Le second mécanisme concerne un programme lancé par la Darpa (l’agence américaine de développement des technologies de défense). Ce programme de cybersécurité développe des outils autonomes d’inspection et de détection automatisée de vulnérabilités dans les codes informatiques. Le travail de recherche de bugs et de failles de sécurité est confié à une IA qui passe en revue les programmes et détecte (une partie seulement) des vulnérabilités.

Un expert qui réagit « trop » rapidement

On peut alors imaginer le scénario suivant :  Un système expert militaire OTAN (une IA) qui souhaite s’entraîner et améliorer ses performances actionne l’IA de détection automatisée de vulnérabilités de programmes sensibles d’un pays membre jugé fragile. En guise d’exercice, le système expert lance des attaques sur l’ensemble des vulnérabilités recensées du pays membre, en camouflant l’origine de l’attaque et en laissant des traces d’un pays tiers non membre de l’OTAN. Cette cyberattaque massive rentre alors dans le cadre du processus de réponse automatisée et d’agression contre un membre de l’organisation qui engage alors une réponse militaire sur le pays tiers.

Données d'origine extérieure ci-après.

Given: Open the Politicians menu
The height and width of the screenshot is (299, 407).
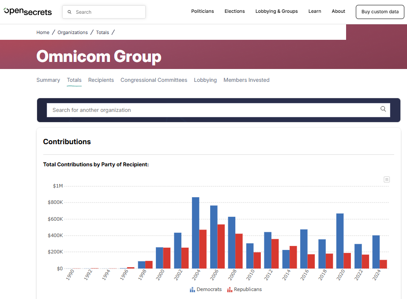Looking at the screenshot, I should coord(202,12).
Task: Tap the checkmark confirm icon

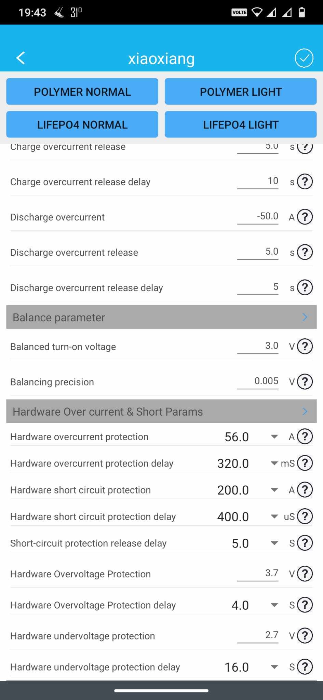Action: click(304, 58)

Ce scénario, fortement résumé et simplifié, a fait l’objet d’une étude publiée en 2017 dans une revue de Défense (RGN). Il met l’accent sur le risque réel de mise en résonance d’automatismes indépendants et légitimes associés à des IA qui placées dans une certaine séquence provoquent une instabilité ou une situation de crise. C’est sans doute dans cette perspective de désordres qu’il faut entendre les propos alarmants d’Elon Musk .

Pour conclure…

Il est aujourd’hui strictement impossible de prévoir les futures capacités de l’IA à l’horizon 2035-2040 ou d’affirmer qu’une IA forte sera disponible dans une ou deux décennies. Pour autant, la prolifération des fausses données numériques créées par les IA, leur qualité et leur impact sur notre écosystème hyper connecté vont produire de fortes turbulences à court terme. Ajoutons à cela le risque de détournement volontaire ou de mise en résonance de systèmes autonomes pour avoir la certitude que la nécessaire montée en puissance de l’intelligence artificielle ne s’effectuera pas sans quelques dommages collatéraux.